THE PROBLEM: In the Klon project description below, how would the sentence "Klon is a collection of Python utilities for manipulating ElementTrees." read in Spanish?

PAGE EXCERPT:
________________________________________
Skip to main content

Utilities for building and manipulating ElementTrees

Project description

Build Status PyPI version

Klon is a collection of Python utilities for manipulating ElementTrees. It's a thin-ish, transparent wrapper around the lxml.etree module.

klon.build_etree

Source code: klon/build.py

A utility for building element trees using list and string literals.

>>> from klon import build_etree
>>> etree = build_etree(
...     'html',
...     [
...         'head',
...         ['title', 'Test Document'],
...     ],
...     [
...         'body',
...         ['h1#title', 'This is a test'],
...         ['a', {'href': '/page'}, ['img', {'src': 'image.jpg'}]],
...         [
...             'p.text',
...             'This is a text',
...             ['br'],
...             'This is a tail',
...         ],
...     ],
... )
________________________________________
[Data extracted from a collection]
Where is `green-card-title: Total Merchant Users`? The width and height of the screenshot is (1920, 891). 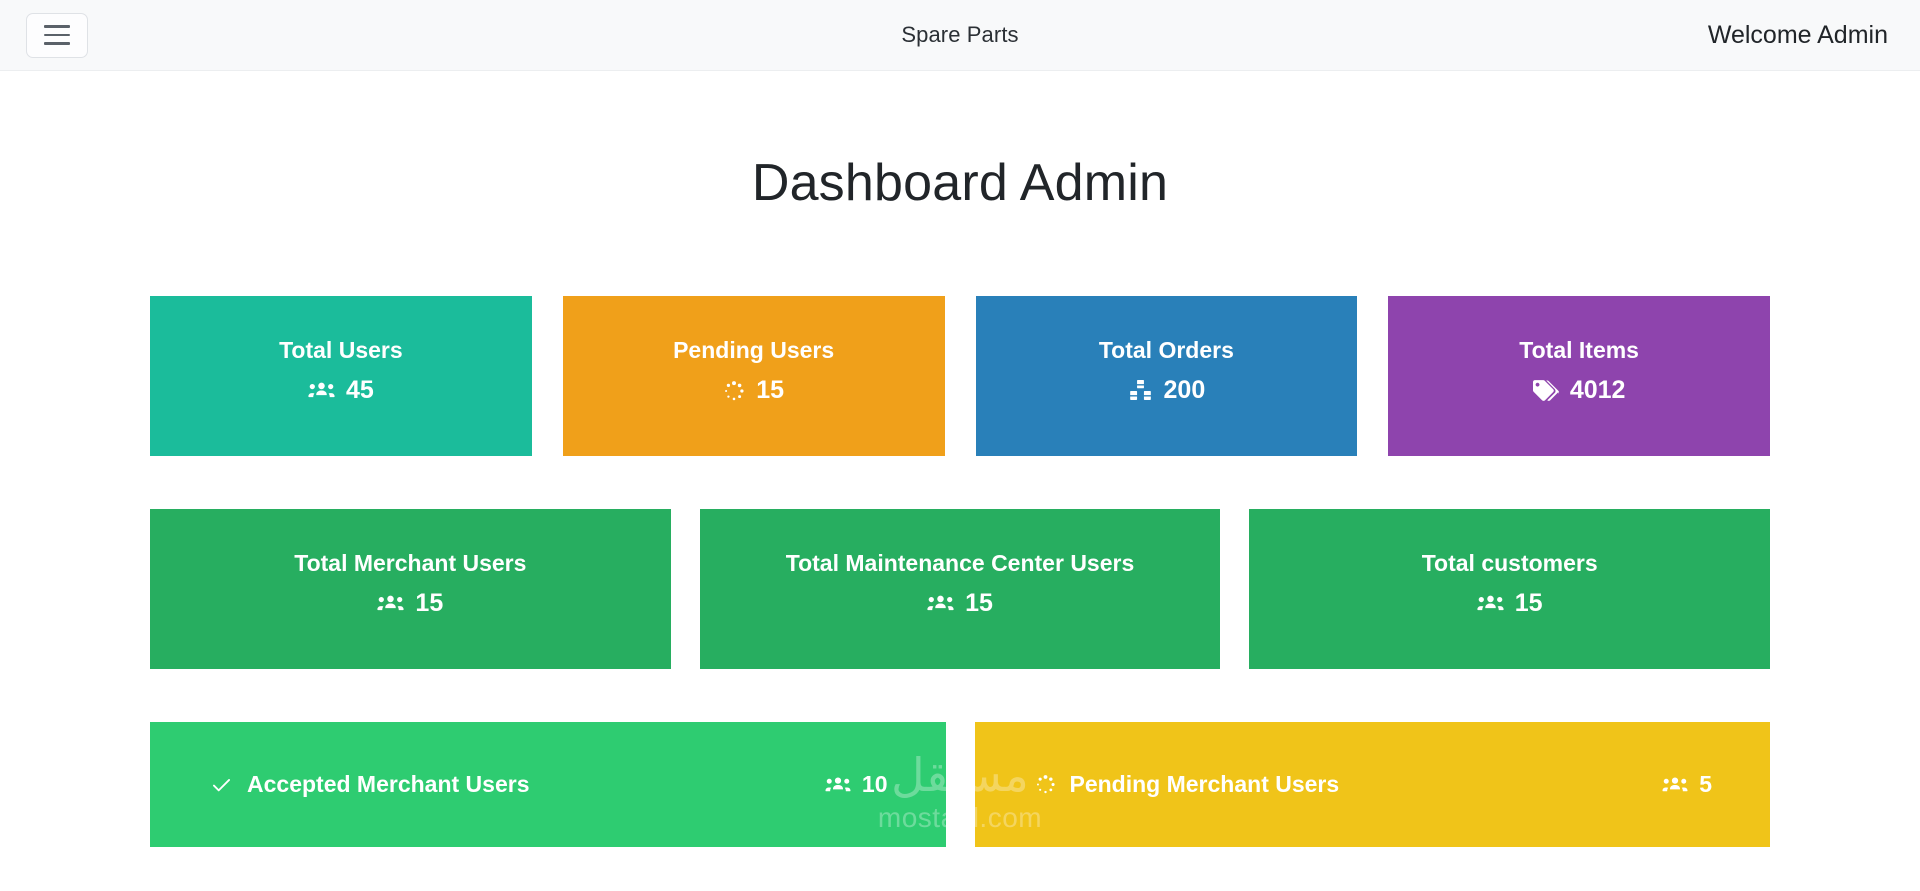 green-card-title: Total Merchant Users is located at coordinates (410, 563).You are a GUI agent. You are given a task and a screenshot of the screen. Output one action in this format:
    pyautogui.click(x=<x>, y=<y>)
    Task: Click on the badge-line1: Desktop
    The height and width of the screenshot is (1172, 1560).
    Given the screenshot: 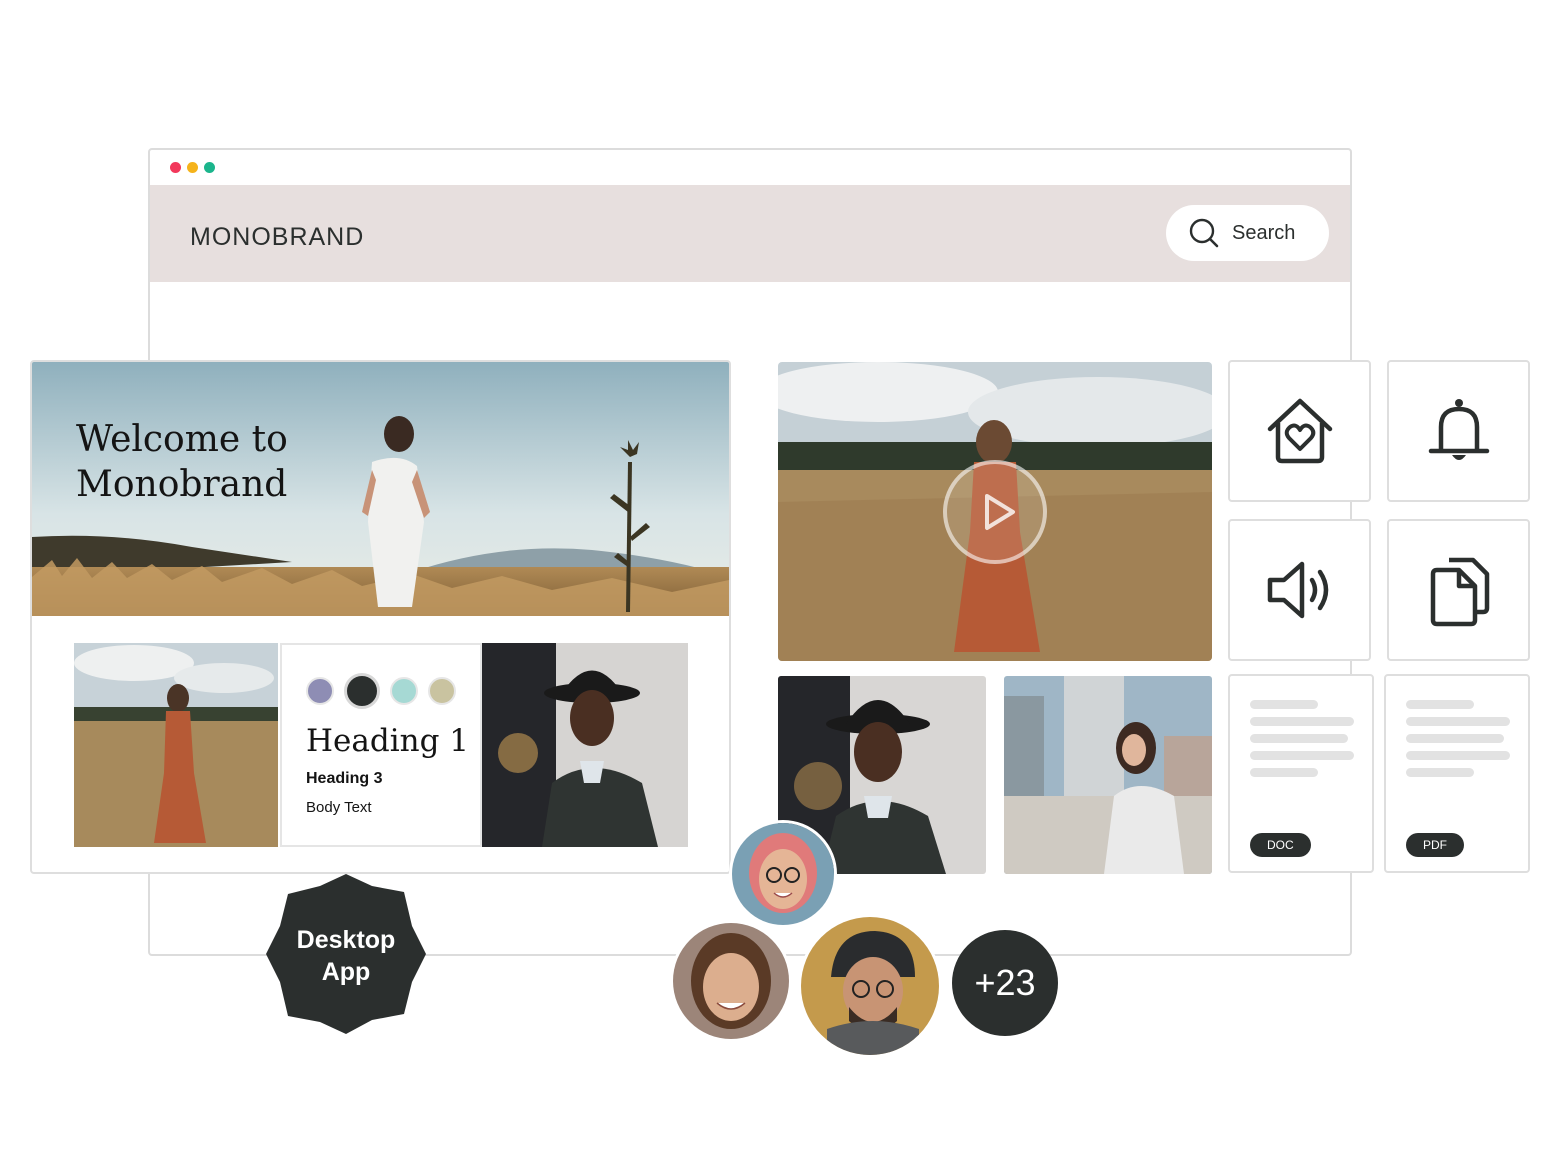 What is the action you would take?
    pyautogui.click(x=346, y=940)
    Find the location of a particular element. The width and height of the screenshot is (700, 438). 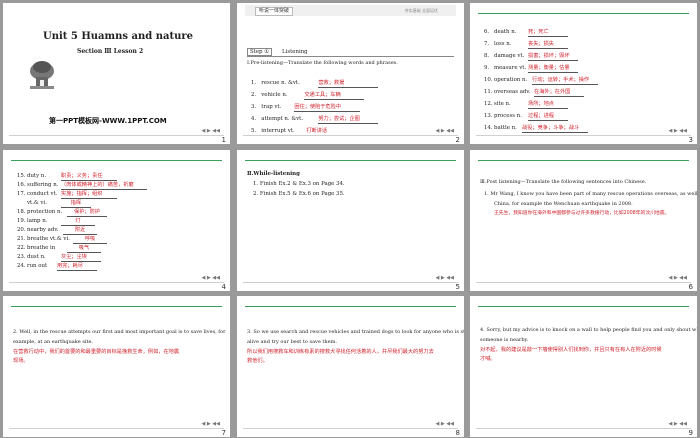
________________________________________
ANSWER TO THE PROBLEM: Klon es una colección de utilidades de Python para manipular ElementTrees.